ASSIGNMENT - From the records below, extract only the lines running from the line with "tool' title bar" to the line with "The height and width of the screenshot is (1036, 1148).", both lines included, reproducing them exactly.

(Saved entries)
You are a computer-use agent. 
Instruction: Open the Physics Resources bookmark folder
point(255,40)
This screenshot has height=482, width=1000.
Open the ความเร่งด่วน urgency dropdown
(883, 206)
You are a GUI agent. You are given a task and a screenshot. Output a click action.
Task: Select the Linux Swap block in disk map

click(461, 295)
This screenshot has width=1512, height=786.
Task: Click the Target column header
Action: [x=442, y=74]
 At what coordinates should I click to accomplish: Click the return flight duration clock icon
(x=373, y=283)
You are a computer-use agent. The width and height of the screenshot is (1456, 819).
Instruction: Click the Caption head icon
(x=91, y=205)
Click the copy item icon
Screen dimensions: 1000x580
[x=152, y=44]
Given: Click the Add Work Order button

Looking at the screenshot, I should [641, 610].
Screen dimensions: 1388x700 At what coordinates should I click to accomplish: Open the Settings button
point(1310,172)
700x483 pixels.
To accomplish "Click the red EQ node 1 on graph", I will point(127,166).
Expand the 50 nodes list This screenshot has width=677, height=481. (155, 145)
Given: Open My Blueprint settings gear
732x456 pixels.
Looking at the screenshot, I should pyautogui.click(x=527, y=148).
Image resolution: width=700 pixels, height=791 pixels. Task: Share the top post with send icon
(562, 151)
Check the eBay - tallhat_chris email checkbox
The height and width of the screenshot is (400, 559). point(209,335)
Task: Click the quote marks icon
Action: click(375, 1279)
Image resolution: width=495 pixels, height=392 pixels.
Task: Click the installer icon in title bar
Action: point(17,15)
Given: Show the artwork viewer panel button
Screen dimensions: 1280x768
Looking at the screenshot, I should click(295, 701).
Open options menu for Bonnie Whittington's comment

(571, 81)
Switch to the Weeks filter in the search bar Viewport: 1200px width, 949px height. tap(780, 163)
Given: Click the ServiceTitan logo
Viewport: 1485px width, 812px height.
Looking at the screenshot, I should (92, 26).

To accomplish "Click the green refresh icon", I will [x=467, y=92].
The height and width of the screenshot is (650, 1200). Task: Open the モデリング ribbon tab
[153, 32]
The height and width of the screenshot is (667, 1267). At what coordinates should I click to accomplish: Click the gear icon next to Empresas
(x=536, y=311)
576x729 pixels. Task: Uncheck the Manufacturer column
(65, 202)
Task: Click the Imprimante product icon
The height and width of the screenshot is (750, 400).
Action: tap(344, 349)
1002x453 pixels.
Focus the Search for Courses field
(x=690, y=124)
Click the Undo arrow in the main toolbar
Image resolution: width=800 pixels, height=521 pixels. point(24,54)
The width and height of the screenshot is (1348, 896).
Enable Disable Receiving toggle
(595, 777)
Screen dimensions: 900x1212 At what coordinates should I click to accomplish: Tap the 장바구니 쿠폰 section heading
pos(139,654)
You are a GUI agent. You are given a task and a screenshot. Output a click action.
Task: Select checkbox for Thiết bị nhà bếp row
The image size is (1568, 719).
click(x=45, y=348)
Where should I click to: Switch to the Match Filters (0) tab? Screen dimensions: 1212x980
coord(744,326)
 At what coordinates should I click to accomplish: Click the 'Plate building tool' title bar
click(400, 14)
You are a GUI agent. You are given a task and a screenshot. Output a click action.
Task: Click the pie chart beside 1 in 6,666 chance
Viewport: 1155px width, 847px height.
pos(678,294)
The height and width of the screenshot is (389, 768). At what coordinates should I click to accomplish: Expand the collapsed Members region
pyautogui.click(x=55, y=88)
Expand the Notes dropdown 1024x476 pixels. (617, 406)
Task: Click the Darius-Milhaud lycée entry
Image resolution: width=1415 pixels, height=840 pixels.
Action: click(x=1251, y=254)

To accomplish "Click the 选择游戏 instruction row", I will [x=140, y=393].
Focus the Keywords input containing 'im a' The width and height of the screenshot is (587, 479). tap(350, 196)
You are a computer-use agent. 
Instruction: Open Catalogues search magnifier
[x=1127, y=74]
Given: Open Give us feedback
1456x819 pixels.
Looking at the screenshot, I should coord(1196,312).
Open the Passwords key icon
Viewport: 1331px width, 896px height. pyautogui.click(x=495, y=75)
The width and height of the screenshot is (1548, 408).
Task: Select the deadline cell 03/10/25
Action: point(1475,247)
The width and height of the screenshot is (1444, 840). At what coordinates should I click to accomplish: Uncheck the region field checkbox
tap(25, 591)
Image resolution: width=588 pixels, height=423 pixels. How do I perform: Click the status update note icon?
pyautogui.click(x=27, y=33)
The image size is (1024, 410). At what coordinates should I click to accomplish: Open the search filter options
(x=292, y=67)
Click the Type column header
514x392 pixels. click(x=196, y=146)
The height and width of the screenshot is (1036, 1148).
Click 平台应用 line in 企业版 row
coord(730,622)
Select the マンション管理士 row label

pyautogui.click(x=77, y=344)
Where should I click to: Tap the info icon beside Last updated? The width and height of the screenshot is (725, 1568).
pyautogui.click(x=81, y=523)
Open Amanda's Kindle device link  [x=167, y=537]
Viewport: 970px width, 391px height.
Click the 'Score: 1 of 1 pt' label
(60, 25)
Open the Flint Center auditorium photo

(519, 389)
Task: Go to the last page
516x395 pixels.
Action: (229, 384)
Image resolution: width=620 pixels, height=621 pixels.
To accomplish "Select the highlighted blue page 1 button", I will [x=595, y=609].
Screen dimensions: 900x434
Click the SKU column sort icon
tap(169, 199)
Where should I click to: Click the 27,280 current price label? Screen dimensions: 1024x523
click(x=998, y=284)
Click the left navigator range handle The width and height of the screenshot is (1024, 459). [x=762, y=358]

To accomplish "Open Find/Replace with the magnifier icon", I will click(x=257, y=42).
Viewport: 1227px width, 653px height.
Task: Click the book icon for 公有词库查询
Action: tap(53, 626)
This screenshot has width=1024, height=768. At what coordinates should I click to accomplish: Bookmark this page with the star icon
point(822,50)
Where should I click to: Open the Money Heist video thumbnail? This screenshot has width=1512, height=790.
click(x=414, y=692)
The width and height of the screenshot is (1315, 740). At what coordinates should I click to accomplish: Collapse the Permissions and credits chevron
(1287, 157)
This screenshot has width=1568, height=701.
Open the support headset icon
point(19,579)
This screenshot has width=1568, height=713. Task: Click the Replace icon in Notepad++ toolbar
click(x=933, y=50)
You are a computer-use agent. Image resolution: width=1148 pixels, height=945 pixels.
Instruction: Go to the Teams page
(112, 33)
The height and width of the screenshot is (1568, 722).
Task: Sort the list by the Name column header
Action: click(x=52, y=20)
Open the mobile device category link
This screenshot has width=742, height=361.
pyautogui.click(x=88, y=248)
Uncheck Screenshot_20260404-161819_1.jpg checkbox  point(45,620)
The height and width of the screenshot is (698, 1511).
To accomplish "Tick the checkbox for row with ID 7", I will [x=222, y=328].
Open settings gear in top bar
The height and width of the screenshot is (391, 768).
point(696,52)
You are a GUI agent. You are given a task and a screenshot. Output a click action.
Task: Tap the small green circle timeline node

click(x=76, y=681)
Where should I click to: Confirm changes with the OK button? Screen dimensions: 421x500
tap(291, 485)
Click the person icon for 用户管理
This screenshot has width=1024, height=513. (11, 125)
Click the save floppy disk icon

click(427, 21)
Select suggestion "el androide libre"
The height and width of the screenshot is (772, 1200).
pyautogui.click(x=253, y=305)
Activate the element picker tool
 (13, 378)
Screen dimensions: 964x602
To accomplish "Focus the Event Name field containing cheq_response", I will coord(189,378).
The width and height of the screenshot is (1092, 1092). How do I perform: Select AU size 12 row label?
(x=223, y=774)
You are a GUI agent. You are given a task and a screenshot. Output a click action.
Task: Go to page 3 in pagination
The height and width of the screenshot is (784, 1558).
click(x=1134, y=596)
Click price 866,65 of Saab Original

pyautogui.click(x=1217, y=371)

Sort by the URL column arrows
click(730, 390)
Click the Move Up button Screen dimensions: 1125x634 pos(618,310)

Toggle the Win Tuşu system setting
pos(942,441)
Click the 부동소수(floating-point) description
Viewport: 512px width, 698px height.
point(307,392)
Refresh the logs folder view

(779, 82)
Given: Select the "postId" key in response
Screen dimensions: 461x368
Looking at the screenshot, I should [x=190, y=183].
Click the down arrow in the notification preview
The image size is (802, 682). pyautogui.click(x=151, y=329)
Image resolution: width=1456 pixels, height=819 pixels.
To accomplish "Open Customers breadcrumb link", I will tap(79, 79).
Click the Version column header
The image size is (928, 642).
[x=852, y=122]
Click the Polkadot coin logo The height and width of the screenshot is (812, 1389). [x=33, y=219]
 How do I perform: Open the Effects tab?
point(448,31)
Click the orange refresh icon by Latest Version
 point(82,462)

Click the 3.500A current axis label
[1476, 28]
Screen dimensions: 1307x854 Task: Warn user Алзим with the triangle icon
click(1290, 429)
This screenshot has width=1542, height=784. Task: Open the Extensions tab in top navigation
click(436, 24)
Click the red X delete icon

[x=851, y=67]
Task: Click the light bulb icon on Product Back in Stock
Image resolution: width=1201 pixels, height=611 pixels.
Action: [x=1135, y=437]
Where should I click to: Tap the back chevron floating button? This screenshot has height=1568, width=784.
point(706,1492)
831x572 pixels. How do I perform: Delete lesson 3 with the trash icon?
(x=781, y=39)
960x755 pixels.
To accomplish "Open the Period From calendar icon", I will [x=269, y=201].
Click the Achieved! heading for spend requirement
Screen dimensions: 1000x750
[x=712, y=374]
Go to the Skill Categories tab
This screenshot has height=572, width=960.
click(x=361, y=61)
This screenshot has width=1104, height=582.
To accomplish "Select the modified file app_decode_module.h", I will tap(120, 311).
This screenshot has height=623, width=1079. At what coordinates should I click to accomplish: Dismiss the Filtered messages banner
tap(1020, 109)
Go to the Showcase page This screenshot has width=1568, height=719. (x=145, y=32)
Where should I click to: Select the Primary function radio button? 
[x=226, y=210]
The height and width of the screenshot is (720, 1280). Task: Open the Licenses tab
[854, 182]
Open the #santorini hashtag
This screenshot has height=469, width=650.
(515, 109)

OUTPUT FOR THIS TASK -
 At what coordinates should I click to accomplish: Click the 'Plate building tool' title bar
click(400, 14)
You are a GUI agent. You are given a task and a screenshot. Output a click action.
Task: Click the pie chart beside 1 in 6,666 chance
Viewport: 1155px width, 847px height.
pos(678,294)
The height and width of the screenshot is (389, 768). At what coordinates should I click to accomplish: Expand the collapsed Members region
pyautogui.click(x=55, y=88)
Expand the Notes dropdown 1024x476 pixels. (617, 406)
Task: Click the Darius-Milhaud lycée entry
Image resolution: width=1415 pixels, height=840 pixels.
Action: click(x=1251, y=254)

To accomplish "Click the 选择游戏 instruction row", I will [x=140, y=393].
Focus the Keywords input containing 'im a' The width and height of the screenshot is (587, 479). tap(350, 196)
You are a computer-use agent. 
Instruction: Open Catalogues search magnifier
[x=1127, y=74]
Given: Open Give us feedback
1456x819 pixels.
Looking at the screenshot, I should coord(1196,312).
Open the Passwords key icon
Viewport: 1331px width, 896px height. pyautogui.click(x=495, y=75)
The width and height of the screenshot is (1548, 408).
Task: Select the deadline cell 03/10/25
Action: point(1475,247)
The width and height of the screenshot is (1444, 840). At what coordinates should I click to accomplish: Uncheck the region field checkbox
tap(25, 591)
Image resolution: width=588 pixels, height=423 pixels. How do I perform: Click the status update note icon?
pyautogui.click(x=27, y=33)
The image size is (1024, 410). At what coordinates should I click to accomplish: Open the search filter options
(x=292, y=67)
Click the Type column header
514x392 pixels. click(x=196, y=146)
The height and width of the screenshot is (1036, 1148).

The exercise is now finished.